EXERCISE
For the records below, please print exactly and only the lines from the one with "You are a GUI" down to the one with "Select the ether", both ends included, omitting the pictures.

═══

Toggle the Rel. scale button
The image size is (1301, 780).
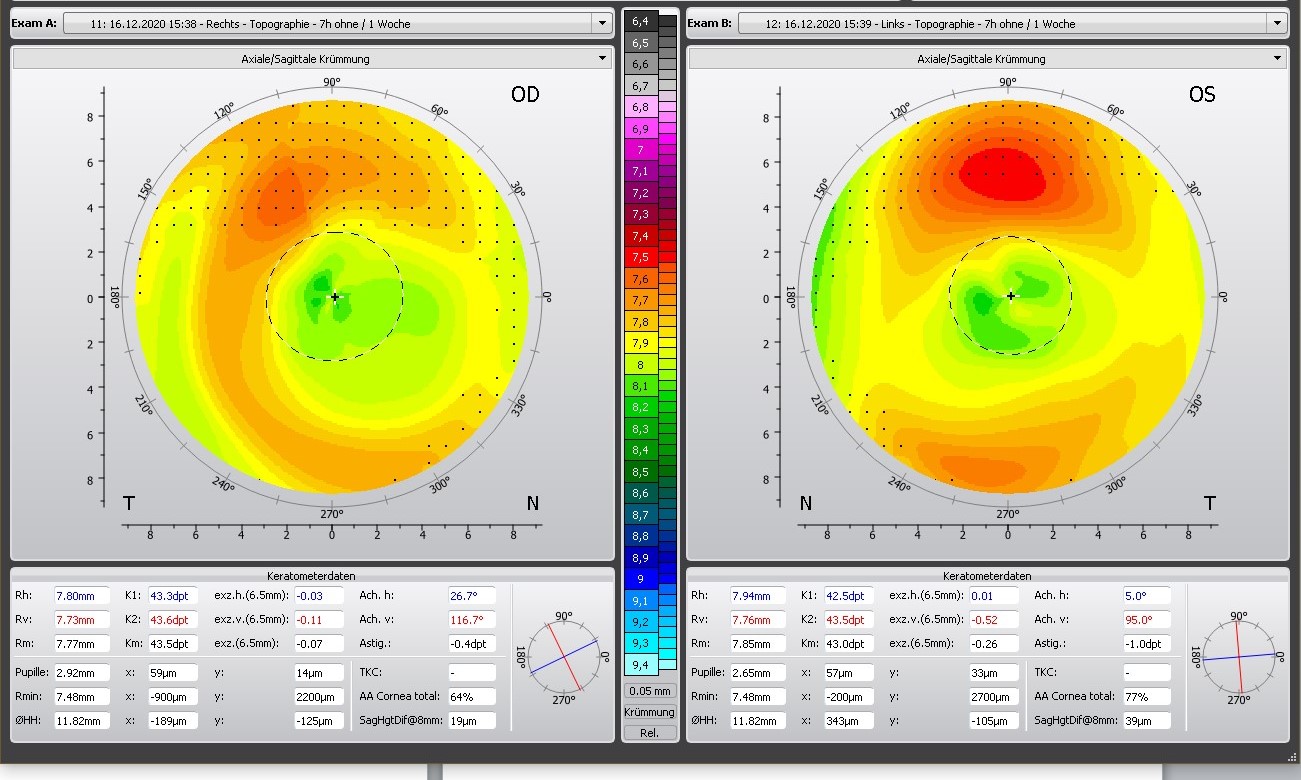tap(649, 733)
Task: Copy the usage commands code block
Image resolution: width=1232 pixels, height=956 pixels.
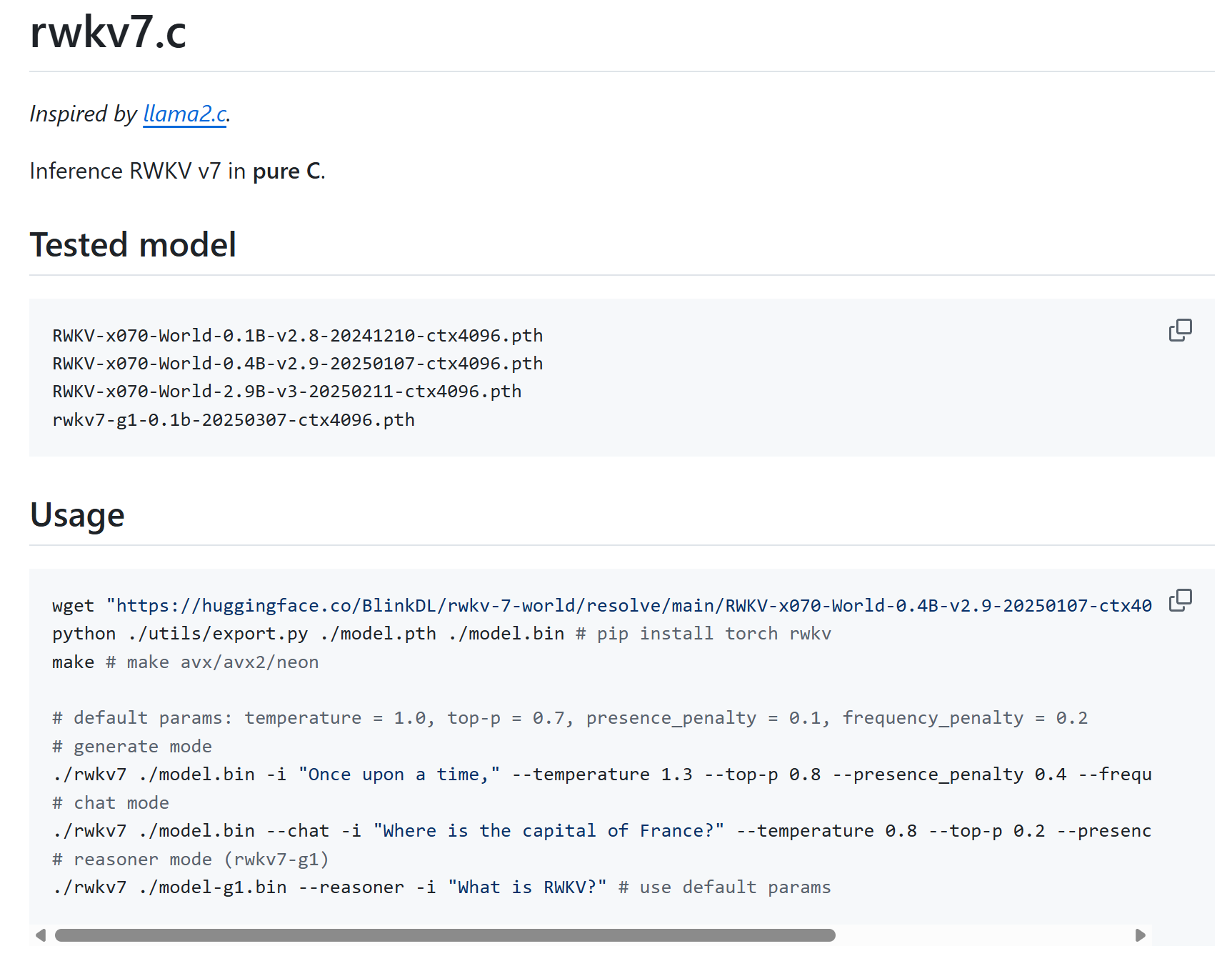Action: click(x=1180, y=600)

═══

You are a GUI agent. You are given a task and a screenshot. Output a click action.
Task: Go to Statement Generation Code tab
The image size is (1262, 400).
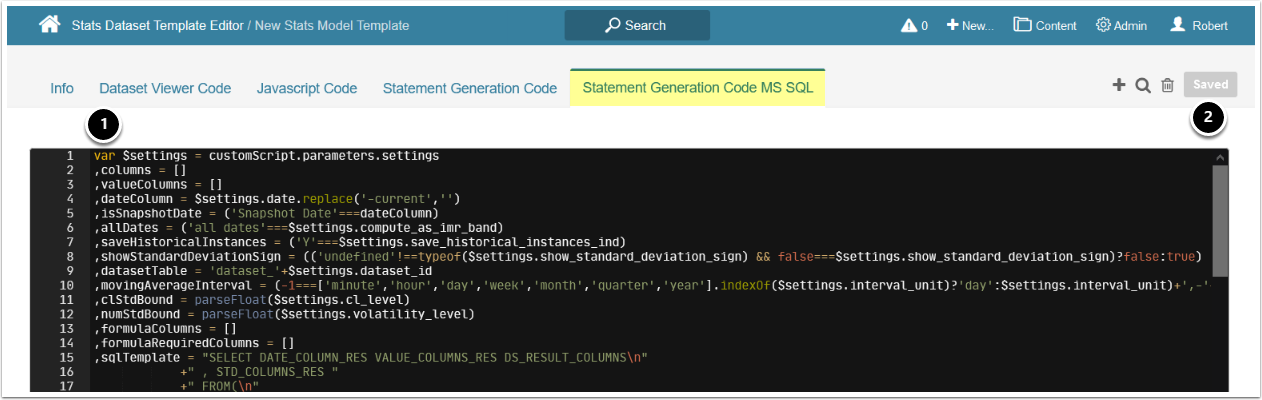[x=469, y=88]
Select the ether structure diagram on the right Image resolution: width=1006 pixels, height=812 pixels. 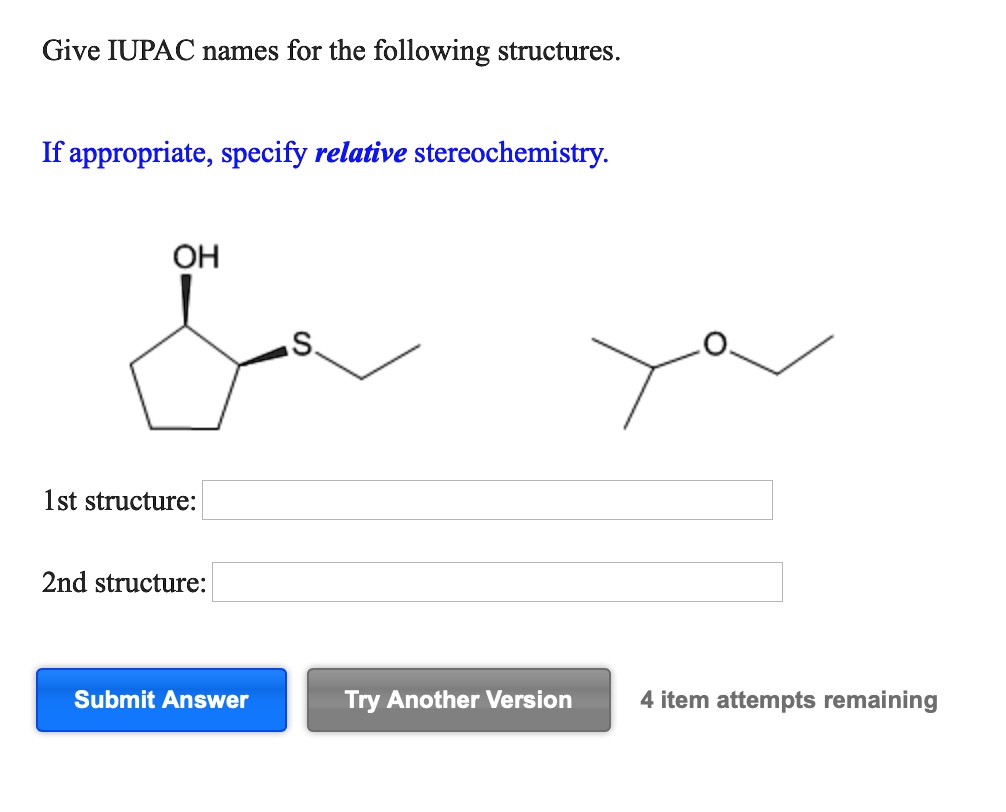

═══

RESULT
You are a GUI agent. You are given a task and a screenshot. Output a click action.
Task: Go to Statement Generation Code tab
The image size is (1262, 400).
[x=469, y=88]
Select the ether structure diagram on the right Image resolution: width=1006 pixels, height=812 pixels. 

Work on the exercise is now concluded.